Exactly the lines from the start of the data below through the line containing "Open chart settings" must be returned, and no others.

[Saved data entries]
----

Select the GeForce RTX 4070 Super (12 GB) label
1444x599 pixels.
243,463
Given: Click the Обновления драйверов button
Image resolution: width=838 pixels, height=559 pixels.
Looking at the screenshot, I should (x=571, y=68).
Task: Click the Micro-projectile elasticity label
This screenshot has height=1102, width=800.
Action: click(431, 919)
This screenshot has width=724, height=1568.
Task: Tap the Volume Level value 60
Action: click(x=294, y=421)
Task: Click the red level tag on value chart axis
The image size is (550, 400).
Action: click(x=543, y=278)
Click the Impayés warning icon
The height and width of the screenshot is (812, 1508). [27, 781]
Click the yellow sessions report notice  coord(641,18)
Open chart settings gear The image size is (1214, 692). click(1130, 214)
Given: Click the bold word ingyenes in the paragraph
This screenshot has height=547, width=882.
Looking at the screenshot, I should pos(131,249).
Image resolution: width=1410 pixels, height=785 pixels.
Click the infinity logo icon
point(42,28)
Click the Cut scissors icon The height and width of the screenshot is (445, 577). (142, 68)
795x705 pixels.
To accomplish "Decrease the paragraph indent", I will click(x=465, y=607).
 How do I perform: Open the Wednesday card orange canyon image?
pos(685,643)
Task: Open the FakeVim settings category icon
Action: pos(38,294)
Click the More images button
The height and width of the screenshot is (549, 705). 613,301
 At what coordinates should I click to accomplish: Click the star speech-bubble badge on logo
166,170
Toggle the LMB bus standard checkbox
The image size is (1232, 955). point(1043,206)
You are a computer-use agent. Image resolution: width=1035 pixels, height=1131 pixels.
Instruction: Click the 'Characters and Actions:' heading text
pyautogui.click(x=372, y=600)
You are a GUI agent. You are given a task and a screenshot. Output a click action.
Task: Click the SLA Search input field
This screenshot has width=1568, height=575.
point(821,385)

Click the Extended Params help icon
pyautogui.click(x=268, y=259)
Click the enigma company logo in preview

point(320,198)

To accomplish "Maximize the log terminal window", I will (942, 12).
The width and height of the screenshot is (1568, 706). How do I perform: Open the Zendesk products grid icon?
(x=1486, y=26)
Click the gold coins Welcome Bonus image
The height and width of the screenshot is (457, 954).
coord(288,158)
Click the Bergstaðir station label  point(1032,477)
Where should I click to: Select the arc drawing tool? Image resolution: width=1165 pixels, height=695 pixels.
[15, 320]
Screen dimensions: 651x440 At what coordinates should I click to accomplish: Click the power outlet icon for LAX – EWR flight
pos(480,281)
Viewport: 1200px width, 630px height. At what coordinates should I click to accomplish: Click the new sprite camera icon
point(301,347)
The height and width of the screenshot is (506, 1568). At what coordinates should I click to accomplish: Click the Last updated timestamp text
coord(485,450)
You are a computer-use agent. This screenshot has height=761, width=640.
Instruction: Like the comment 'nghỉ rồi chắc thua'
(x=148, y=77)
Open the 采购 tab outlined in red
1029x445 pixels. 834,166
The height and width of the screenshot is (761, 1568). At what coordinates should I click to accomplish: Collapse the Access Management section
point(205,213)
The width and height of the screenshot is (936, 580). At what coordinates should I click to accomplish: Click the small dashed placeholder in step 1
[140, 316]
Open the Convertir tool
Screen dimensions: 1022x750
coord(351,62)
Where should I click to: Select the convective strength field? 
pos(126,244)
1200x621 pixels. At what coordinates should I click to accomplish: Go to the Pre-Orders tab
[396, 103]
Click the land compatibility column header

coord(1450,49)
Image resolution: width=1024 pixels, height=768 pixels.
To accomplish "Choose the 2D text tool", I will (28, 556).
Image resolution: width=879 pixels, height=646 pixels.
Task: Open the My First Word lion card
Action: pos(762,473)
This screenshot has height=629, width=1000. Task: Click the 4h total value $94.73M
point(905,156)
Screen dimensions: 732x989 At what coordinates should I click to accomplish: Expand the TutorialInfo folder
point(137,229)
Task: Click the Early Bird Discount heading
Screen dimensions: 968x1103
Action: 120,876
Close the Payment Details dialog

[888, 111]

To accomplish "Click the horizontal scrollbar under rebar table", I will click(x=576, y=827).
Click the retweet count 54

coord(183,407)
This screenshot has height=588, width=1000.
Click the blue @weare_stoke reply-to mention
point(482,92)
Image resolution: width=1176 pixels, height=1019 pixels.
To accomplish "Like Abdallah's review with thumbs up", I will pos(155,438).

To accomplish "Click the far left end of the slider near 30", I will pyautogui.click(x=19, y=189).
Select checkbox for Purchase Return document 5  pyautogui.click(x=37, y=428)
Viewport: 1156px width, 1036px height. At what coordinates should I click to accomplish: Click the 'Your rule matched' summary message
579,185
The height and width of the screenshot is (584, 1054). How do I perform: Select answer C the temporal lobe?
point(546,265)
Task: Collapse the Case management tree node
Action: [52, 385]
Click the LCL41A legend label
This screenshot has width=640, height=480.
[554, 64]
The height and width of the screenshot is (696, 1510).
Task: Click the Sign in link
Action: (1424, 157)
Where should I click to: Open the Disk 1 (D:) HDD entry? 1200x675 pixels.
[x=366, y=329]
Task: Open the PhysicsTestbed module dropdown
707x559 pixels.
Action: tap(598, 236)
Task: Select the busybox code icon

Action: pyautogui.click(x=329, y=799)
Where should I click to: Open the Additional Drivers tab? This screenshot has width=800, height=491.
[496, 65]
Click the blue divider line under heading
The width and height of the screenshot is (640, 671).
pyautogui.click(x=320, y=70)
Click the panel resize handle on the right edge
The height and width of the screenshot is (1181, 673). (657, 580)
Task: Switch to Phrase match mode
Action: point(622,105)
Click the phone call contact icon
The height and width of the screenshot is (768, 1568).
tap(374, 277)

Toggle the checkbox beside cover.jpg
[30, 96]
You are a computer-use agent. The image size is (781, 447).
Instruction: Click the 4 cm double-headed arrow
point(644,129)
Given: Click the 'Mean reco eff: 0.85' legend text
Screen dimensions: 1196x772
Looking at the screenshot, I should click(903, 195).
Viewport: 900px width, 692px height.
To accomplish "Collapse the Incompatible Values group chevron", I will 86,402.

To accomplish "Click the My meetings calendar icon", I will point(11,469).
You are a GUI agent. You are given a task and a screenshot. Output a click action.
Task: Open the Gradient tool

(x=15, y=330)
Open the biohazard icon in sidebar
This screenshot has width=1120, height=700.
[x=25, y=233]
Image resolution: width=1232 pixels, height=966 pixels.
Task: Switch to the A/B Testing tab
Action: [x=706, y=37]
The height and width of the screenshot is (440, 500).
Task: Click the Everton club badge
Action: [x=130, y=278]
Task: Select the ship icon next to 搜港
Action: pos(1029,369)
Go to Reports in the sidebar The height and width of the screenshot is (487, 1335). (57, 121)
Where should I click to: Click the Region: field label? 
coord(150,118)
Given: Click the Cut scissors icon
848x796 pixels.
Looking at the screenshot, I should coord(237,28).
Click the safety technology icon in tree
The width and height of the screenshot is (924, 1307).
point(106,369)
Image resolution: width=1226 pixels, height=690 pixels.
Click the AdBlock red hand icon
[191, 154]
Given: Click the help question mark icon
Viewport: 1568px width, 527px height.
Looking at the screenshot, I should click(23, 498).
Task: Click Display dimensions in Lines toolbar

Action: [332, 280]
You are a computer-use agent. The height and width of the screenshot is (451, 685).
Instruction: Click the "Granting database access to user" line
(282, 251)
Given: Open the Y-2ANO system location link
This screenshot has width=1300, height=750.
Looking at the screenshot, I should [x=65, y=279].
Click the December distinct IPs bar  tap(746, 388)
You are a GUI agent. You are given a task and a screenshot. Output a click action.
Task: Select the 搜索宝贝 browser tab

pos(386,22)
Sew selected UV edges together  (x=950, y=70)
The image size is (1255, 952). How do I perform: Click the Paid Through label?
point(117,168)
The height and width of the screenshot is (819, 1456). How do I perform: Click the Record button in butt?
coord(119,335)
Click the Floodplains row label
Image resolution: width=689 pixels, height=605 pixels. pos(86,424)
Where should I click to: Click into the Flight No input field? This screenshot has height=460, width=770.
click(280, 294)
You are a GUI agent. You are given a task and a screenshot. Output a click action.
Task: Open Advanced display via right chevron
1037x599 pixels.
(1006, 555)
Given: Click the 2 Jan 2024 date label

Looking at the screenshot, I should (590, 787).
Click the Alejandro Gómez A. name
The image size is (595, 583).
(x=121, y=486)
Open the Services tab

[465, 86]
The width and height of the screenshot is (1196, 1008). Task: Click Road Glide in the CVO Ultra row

----

ANSWER BOX |
Select the GeForce RTX 4070 Super (12 GB) label
1444x599 pixels.
243,463
Given: Click the Обновления драйверов button
Image resolution: width=838 pixels, height=559 pixels.
Looking at the screenshot, I should (x=571, y=68).
Task: Click the Micro-projectile elasticity label
This screenshot has height=1102, width=800.
Action: click(431, 919)
This screenshot has width=724, height=1568.
Task: Tap the Volume Level value 60
Action: click(x=294, y=421)
Task: Click the red level tag on value chart axis
The image size is (550, 400).
Action: click(x=543, y=278)
Click the Impayés warning icon
The height and width of the screenshot is (812, 1508). [27, 781]
Click the yellow sessions report notice  coord(641,18)
Open chart settings gear The image size is (1214, 692). click(1130, 214)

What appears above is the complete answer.